WASHINGTON, D.C. (Oct. 18, 2012) –- The R Street Institute today commemorates the 30th anniversary of the Coastal Barrier Resources Act, a landmark piece of legislation that continues to offer a compelling free-market response to environmental challenges.

Signed by President Ronald Reagan on Oct. 18, 1982, and sponsored by Rep. Thomas Evans, R-Del., and Sen. John Chafee, R-R.I., the CBRA designated a broad swath of undeveloped coastal barrier zones as ineligible for federal subsidies and expenditures. While respecting the rights of property owners to manage their own land, the law takes the fiscally responsible step of ensuring that no taxpayer money is spent to support development of barrier islands and coastal wetlands.

“The Coastal Barrier Resources Act is exactly the right approach to environmental policy,” said R Street President Eli Lehrer. “It illustrates, better than any other major federal policy, the approach to environmental policy that R Street favors: respect private property, stop subsidizing bad behavior and recognize the beneficial functions that nature serves when left alone.”

Today, the CBRA protects 3 million acres of U.S. across the East Coast, Gulf Coast and portions of the Great Lakes.

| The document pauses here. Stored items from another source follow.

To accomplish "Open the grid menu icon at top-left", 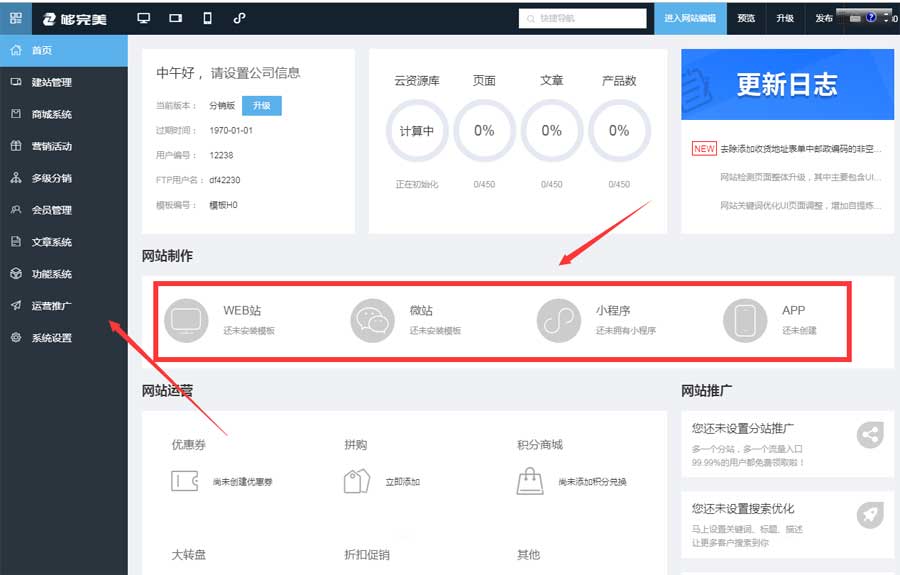I will pyautogui.click(x=15, y=18).
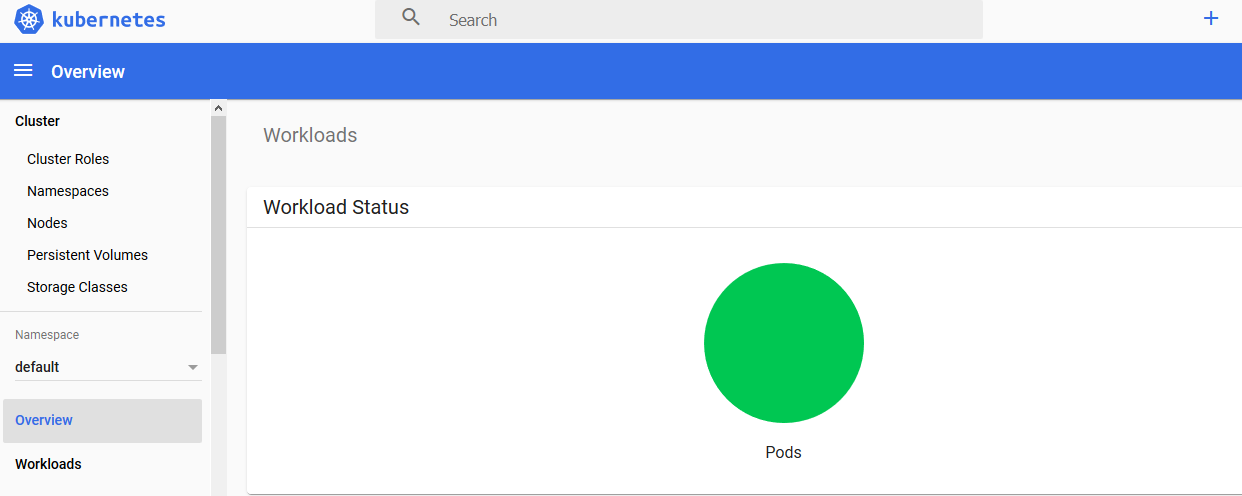Click the sidebar scrollbar thumb
Viewport: 1242px width, 496px height.
(219, 235)
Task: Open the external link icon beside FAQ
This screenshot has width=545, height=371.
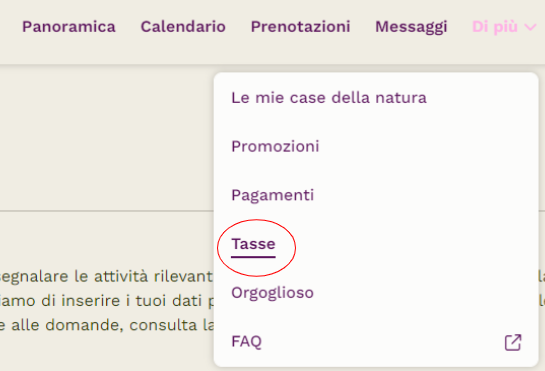Action: point(513,342)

That’s an area larger than all but one national park – California’s Death Valley – in the lower 48 states.

“The CBRA protects 75,000 acres of Florida’s coastal zones, including our beaches and fish, bird and sea turtle habitats,” said R Street Florida Director Christian R. Cámara. “While some developers have lobbied to weaken its provisions, we see great opportunities to take them even further at the state level. Just as the National Flood Insurance Program isn’t available in areas protected by the CBRA, neither should heavily subsidized insurance and reinsurance from state-backed Citizens Property Insurance Corp. and the Florida Hurricane Catastrophe Fund.”

Lehrer added that environmentalists and free-market advocates alike should look to build upon the CBRA’s structure at the federal level as well, removing federal subsidies for development in areas close to national parks, in the littoral zones of major lakes and rivers, and in areas that face wildfire risk.

“Programs like the conservation compliance measures in the Farm Bill, which withdraw agricultural subsidies from farmers who plant on highly erodible land or fill in wetlands, work the same way as CBRA and have similar success to show,” Lehrer said.